• SET TASK
Take the part that opens with the line containing "Tick the Стоматология specialization checkbox" and closes with the line containing "Looking at the screenshot, I should coord(77,17).", switch every "Click" to "Select", and write out only those lines again with nothing else altered.

• DATA TO PROCESS
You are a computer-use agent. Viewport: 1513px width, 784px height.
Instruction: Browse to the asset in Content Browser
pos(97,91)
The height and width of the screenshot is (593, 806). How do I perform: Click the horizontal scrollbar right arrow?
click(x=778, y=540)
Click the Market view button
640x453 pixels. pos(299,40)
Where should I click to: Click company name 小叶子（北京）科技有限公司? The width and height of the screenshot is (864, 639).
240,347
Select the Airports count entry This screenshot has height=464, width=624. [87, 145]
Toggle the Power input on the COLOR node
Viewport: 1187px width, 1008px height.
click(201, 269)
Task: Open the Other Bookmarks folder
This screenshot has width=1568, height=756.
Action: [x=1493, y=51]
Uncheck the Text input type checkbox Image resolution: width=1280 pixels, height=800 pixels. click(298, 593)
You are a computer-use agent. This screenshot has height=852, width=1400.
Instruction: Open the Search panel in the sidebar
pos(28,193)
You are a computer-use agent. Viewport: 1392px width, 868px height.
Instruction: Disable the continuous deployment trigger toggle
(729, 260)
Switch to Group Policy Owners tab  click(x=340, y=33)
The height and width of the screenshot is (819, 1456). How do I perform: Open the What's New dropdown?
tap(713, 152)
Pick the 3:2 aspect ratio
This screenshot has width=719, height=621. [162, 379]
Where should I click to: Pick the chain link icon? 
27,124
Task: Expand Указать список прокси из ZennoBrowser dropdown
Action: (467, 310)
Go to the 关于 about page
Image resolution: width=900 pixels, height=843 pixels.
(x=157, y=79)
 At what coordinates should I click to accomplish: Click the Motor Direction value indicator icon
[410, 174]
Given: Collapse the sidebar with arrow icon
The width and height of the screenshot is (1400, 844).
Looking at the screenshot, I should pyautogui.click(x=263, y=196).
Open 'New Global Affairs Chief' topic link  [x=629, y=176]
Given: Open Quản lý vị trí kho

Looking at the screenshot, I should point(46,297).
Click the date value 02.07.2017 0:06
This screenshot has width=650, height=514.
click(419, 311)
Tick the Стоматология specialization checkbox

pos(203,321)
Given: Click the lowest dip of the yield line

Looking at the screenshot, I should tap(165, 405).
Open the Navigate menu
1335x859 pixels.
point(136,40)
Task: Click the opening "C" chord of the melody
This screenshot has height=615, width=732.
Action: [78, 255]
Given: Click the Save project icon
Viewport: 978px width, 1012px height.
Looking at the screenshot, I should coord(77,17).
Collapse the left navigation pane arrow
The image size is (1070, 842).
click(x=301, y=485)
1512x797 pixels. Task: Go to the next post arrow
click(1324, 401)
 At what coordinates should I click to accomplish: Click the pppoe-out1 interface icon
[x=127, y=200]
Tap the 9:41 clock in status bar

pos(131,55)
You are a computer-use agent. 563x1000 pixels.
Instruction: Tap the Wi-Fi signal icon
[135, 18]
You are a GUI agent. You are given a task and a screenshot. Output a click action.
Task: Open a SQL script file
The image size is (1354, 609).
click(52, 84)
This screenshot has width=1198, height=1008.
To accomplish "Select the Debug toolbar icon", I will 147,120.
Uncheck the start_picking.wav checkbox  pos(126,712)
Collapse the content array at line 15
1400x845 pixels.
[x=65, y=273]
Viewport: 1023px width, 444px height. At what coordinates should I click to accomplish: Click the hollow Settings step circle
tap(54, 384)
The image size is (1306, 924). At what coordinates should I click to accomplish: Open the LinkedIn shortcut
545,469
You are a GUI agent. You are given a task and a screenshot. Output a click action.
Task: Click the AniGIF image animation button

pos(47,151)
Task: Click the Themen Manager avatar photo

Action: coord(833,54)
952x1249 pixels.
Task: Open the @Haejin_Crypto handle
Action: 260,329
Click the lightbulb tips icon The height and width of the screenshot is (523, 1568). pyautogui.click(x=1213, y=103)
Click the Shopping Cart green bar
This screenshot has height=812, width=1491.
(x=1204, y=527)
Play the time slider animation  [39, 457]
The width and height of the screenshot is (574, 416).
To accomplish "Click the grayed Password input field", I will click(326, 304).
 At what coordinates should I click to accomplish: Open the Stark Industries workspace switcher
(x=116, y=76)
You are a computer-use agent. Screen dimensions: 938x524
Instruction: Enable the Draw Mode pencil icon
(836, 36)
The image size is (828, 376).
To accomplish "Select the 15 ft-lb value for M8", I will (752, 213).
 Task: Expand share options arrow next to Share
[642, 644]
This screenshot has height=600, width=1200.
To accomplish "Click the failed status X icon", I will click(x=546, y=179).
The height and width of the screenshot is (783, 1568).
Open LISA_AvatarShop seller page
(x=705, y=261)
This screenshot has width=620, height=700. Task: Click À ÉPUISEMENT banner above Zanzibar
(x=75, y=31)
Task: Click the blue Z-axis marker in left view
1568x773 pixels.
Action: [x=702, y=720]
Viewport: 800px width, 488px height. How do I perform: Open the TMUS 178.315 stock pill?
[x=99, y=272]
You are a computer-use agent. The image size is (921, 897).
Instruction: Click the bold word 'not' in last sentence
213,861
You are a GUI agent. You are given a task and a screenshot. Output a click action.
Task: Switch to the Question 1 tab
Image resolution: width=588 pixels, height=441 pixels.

• RESPONSE FOR THIS EXERCISE
Tick the Стоматология specialization checkbox

pos(203,321)
Given: Select the lowest dip of the yield line

Looking at the screenshot, I should tap(165, 405).
Open the Navigate menu
1335x859 pixels.
point(136,40)
Task: Select the opening "C" chord of the melody
This screenshot has height=615, width=732.
Action: [78, 255]
Given: Select the Save project icon
Viewport: 978px width, 1012px height.
Looking at the screenshot, I should coord(77,17).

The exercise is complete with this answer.